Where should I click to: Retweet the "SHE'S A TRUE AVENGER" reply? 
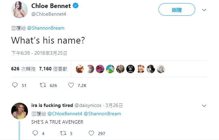coord(63,133)
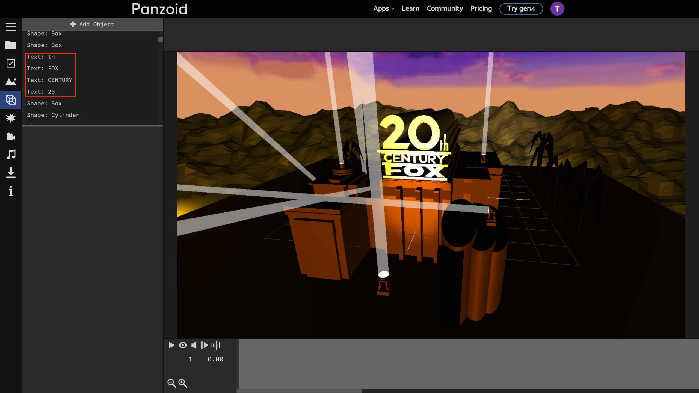Open the info panel icon
This screenshot has width=699, height=393.
pos(11,191)
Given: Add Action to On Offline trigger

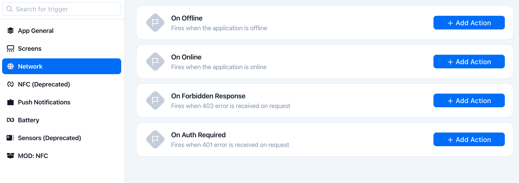Looking at the screenshot, I should [x=469, y=23].
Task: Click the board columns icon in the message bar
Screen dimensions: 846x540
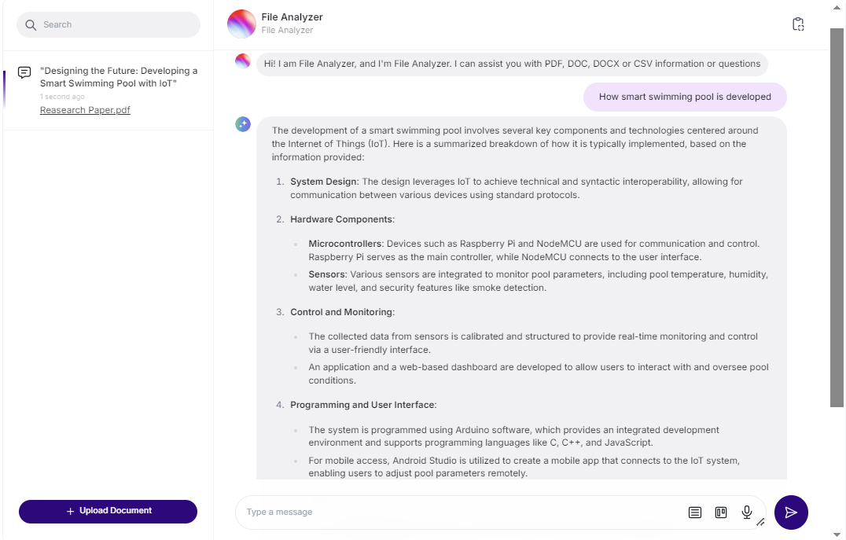Action: pos(720,512)
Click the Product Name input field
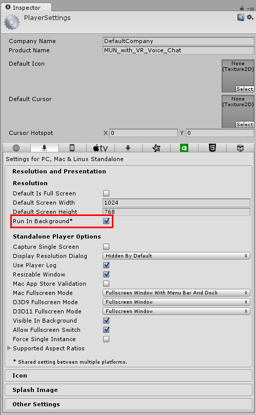256x415 pixels. point(179,50)
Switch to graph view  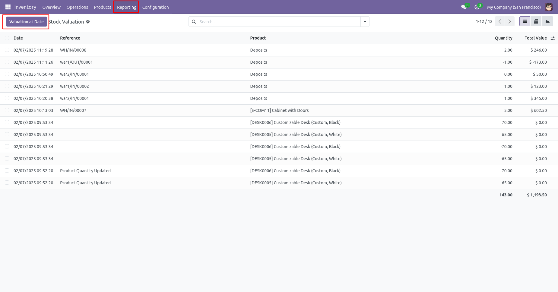click(x=547, y=21)
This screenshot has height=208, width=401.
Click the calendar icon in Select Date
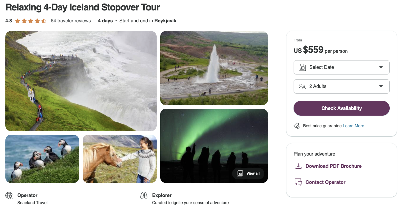pos(302,67)
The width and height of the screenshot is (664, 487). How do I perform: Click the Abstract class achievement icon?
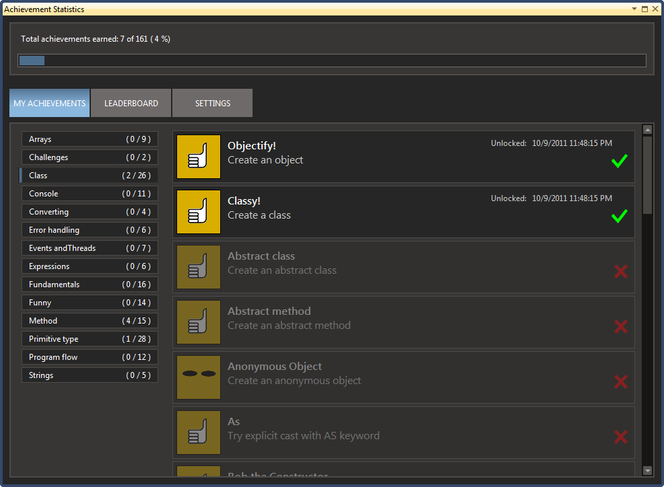tap(199, 267)
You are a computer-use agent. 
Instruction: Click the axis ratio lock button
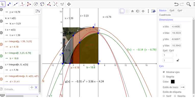click(178, 60)
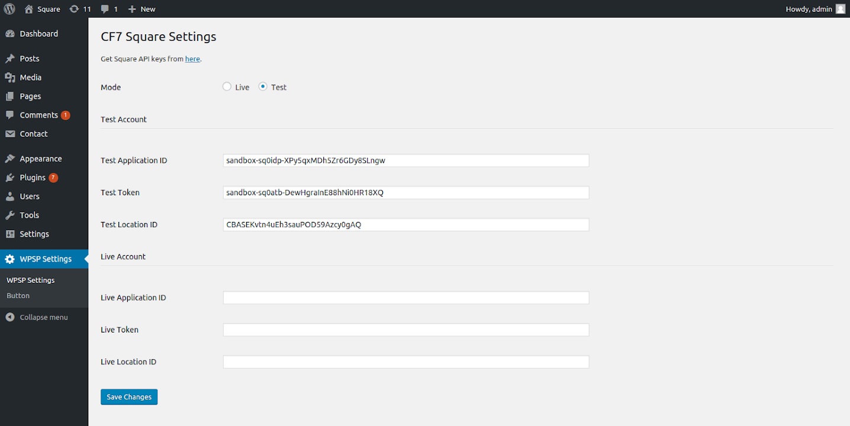The image size is (850, 426).
Task: Open the Button submenu item
Action: (x=18, y=296)
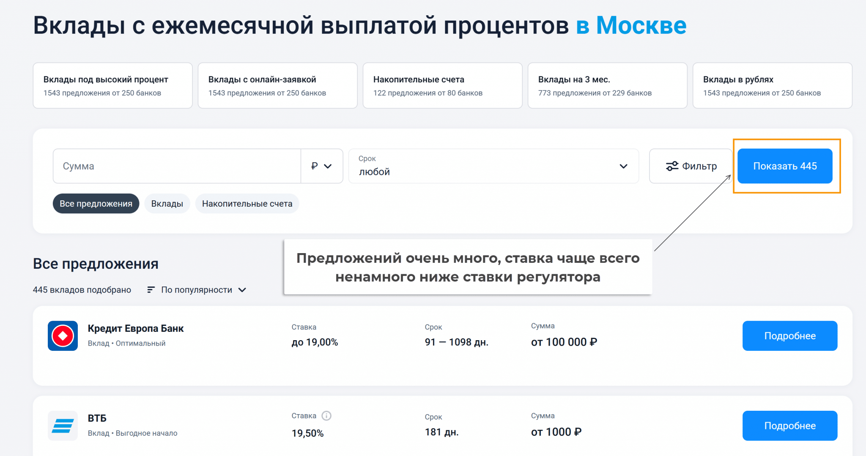866x456 pixels.
Task: Click the sort lines icon
Action: click(151, 290)
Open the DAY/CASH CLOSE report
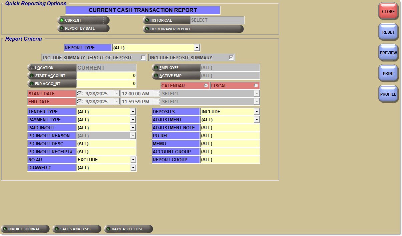Image resolution: width=402 pixels, height=236 pixels. [128, 229]
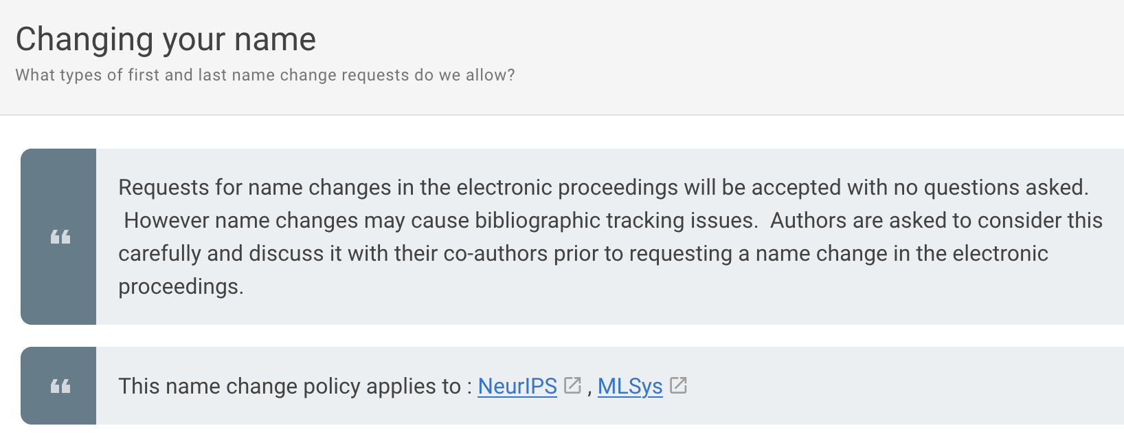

What the task asks: Format as a numbered list the lines starting with the line containing "You are a computer-use agent." and continuing through the last of the lines, skipping blank lines. Leave the pictures out.

Reply to the exercise:
1. You are a computer-use agent. 
2. Instruction: Click the axis ratio lock button
3. click(178, 60)
4. The image size is (850, 426).
5. Task: Open the Button submenu item
6. Action: (x=18, y=296)
7. 866x456 pixels.
8. Task: Click the sort lines icon
9. Action: click(151, 290)
10. Open the DAY/CASH CLOSE report
11. Image resolution: width=402 pixels, height=236 pixels. [128, 229]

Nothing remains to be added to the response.